TASK INPUT
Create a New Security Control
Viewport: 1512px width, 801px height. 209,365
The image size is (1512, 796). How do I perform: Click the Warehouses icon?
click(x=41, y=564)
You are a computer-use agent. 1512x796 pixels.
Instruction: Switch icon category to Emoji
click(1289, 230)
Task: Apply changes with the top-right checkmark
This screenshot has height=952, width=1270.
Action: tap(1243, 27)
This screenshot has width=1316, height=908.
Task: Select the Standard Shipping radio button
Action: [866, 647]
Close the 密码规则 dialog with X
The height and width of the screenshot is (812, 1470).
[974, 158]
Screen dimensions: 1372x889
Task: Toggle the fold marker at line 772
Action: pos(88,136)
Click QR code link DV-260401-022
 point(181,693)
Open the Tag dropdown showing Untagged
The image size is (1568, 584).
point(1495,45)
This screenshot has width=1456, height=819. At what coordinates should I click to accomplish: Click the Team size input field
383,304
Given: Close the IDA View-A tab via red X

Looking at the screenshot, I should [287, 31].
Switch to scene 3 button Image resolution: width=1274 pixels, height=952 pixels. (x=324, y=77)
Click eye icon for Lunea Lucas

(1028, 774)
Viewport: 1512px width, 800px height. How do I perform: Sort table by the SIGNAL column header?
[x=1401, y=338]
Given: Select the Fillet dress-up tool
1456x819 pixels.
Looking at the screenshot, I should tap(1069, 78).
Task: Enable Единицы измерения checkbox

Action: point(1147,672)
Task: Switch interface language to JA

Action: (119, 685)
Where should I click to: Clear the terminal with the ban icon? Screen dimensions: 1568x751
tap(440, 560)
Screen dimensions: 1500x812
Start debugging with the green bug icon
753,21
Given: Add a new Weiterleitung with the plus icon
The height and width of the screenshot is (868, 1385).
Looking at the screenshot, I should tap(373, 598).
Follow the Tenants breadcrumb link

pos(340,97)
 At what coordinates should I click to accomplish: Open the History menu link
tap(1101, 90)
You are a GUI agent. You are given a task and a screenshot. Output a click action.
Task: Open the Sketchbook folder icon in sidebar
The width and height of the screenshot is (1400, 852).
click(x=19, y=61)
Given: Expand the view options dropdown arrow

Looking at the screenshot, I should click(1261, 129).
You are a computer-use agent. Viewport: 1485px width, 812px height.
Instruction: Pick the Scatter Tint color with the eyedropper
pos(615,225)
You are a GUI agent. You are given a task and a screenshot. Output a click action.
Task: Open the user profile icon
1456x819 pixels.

YOUR GOAL
Look over the entries above. Copy every line that contains the word "agent".

RESPONSE AREA
You are a computer-use agent. 1512x796 pixels.
You are a GUI agent. You are given a task and a screenshot. Output a click action.
You are a computer-use agent. Viewport: 1485px width, 812px height.
You are a GUI agent. You are given a task and a screenshot. Output a click action.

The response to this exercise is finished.